Le secrétaire général de l’ONU Antonio Guterres visité la Mongolie début août 2022 pour souligner l’engagement du pays à renforcer son statut exempt d’armes nucléaires. Depuis 1992, la Mongolie a travaillé avec les Nations Unies, le Mouvement des pays non alignés et des partisans partageant les mêmes idées pour être reconnue comme un seul État zone exempte d’armes nucléaires (NWFZ) par les cinq membres permanents du Conseil de sécurité des Nations Unies.

Le silence de la Mongolie sur le conflit russo-ukrainien et son multilatéralisme actif sont compréhensibles étant donné que la sécurité et l’économie du pays dépendent largement de ses deux grands voisins. Les actions de la Russie contre l’Ukraine rappellent aux Mongols leurs vulnérabilités en matière de carburant, d’électricité et de commerce. Craignant une réponse russe hostile, le public mongol a récemment répondu aux allégations selon lesquelles un laboratoire biologique américain était en cours d’établissement en Mongolie en exigeant une dénonciation officielle du gouvernement.

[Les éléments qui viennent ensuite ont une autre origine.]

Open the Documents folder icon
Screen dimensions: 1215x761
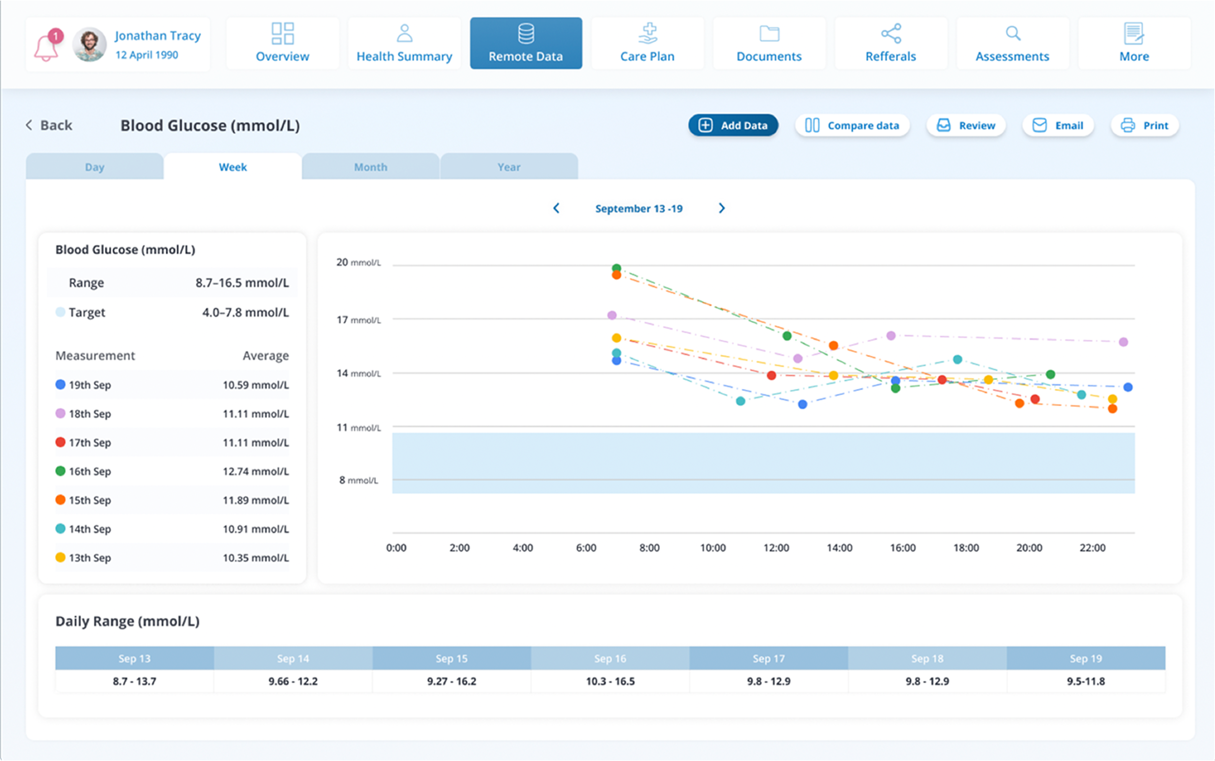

En raison de leurs liens historiques avec l’Ukraine, certains Mongols continuent d’exprimer leur objection à l’agression militaire russe malgré leurs désaccords avec les responsables gouvernementaux. Les tentatives de différents groupes de manipuler l’opinion publique ont été inefficaces car aucune des deux parties ne bénéficie d’un soutien écrasant.

La majorité des Mongols semblent favoriser la neutralité et les attitudes du public envers une augmentation des visiteurs russes et des expatriés ukrainiens restent normales. Seule la radiodiffusion nationale mongole, propriété de l’État, soutient l’affirmation de la Russie selon laquelle l’invasion est une opération militaire spéciale – tous les autres médias suivent leurs propres politiques éditoriales. En Mongolie, les messages pro-russes dominent Facebook tandis que le sentiment pro-ukrainien est courant sur Twitter.

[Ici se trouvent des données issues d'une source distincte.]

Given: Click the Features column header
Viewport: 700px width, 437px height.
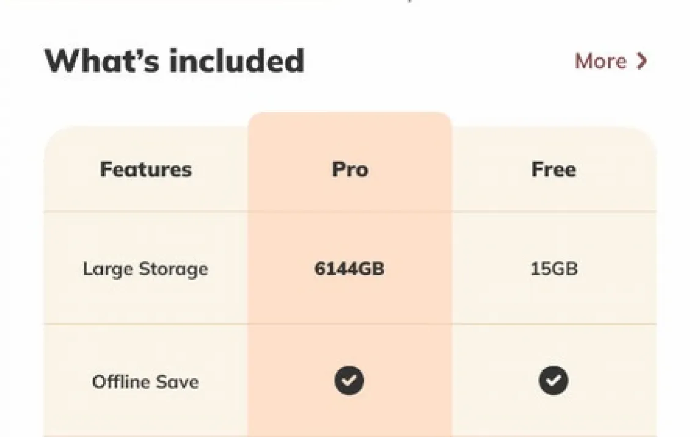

Bien que la majorité des Mongols souhaitent la neutralité et que le parti au pouvoir reste silencieux sur le conflit, les politiciens des partis d’opposition continuent de critiquer le gouvernement et de s’aligner sur le monde occidental. Il est difficile de dire s’il s’agit de véritables appels à la paix ou simplement de politiciens poursuivant leurs propres intérêts étroits. Quelle qu’en soit la raison, la Mongolie marche sur la corde raide alors que son peuple espère une solution pacifique au conflit.

Mendee Jargalsaikhan est directeur adjoint et doyen de l’Institut d’études stratégiques de Mongolie.

Ariunbold Tsetsenkhuu est chercheur principal à l’Institut d’études stratégiques de Mongolie.

Munkhtulga Batmunkh est chercheur à l’Institut d’études stratégiques de Mongolie.